A novel component of cannabis extract potentiates excitatory synaptic transmission in rat olfactory cortex in vitro

Abstract

Cannabis is a potential treatment for epilepsy, although the few human studies supporting this use have proved inconclusive. Previously, we showed that a standardized cannabis extract (SCE), isolated Δ 9-tetrahydrocannabinol (Δ 9-THC), and even Δ 9-THC-free SCE inhibited muscarinic agonist-induced epileptiform bursting in rat olfactory cortical brain slices, acting via CB1 receptors. The present work demonstrates that although Δ 9-THC (1 μM) significantly depressed evoked depolarizing postsynaptic potentials (PSPs) in rat olfactory cortex neurones, both SCE and Δ 9-THC-free SCE significantly potentiated evoked PSPs (all results were fully reversed by the CB1 receptor antagonist SR141716A, 1 μM); interestingly, the potentiation by Δ 9-THC-free SCE was greater than that produced by SCE. On comparing the effects of Δ 9-THC-free SCE upon evoked PSPs and artificial PSPs (aPSPs; evoked electrotonically following brief intracellular current injection), PSPs were enhanced, whereas aPSPs were unaffected, suggesting that the effect was not due to changes in background input resistance. Similar recordings made using CB1 receptor-deficient knockout mice (CB1 −/−) and wild-type littermate controls revealed cannabinoid or extract-induced changes in membrane resistance, cell excitability and synaptic transmission in wild-type mice that were similar to those seen in rat neurones, but no effect on these properties were seen in CB1 −/− cells.
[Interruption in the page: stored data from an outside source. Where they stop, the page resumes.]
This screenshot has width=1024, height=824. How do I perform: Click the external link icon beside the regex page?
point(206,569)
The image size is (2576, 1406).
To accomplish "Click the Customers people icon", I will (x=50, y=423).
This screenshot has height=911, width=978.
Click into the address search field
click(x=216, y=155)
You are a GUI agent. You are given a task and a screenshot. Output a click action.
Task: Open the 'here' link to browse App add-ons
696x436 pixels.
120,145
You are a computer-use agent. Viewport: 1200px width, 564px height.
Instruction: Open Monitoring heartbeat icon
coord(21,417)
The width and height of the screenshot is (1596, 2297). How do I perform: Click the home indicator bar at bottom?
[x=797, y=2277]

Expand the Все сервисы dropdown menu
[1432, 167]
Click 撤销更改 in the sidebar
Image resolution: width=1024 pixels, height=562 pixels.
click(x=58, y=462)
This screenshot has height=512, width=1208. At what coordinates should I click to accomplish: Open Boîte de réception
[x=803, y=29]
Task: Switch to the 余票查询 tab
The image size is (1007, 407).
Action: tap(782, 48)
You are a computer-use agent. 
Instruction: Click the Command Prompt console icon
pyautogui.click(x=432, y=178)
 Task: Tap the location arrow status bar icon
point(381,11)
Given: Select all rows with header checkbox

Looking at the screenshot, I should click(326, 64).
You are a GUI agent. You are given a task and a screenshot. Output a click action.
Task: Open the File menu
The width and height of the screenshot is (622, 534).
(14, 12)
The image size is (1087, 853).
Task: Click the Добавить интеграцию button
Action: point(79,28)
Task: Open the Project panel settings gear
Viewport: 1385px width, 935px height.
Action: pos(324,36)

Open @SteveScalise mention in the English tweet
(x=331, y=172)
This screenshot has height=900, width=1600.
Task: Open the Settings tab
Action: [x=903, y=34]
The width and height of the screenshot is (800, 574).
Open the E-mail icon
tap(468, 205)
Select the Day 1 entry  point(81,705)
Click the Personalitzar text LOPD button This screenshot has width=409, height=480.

It appears that the unknown extract constituent(s) effects over-rode the suppressive effects of Δ 9-THC on excitatory neurotransmitter release, which may explain some patients’ preference for herbal cannabis rather than isolated Δ 9-THC (due to attenuation of some of the central Δ 9-THC side effects) and possibly account for the rare incidence of seizures in some individuals taking cannabis recreationally.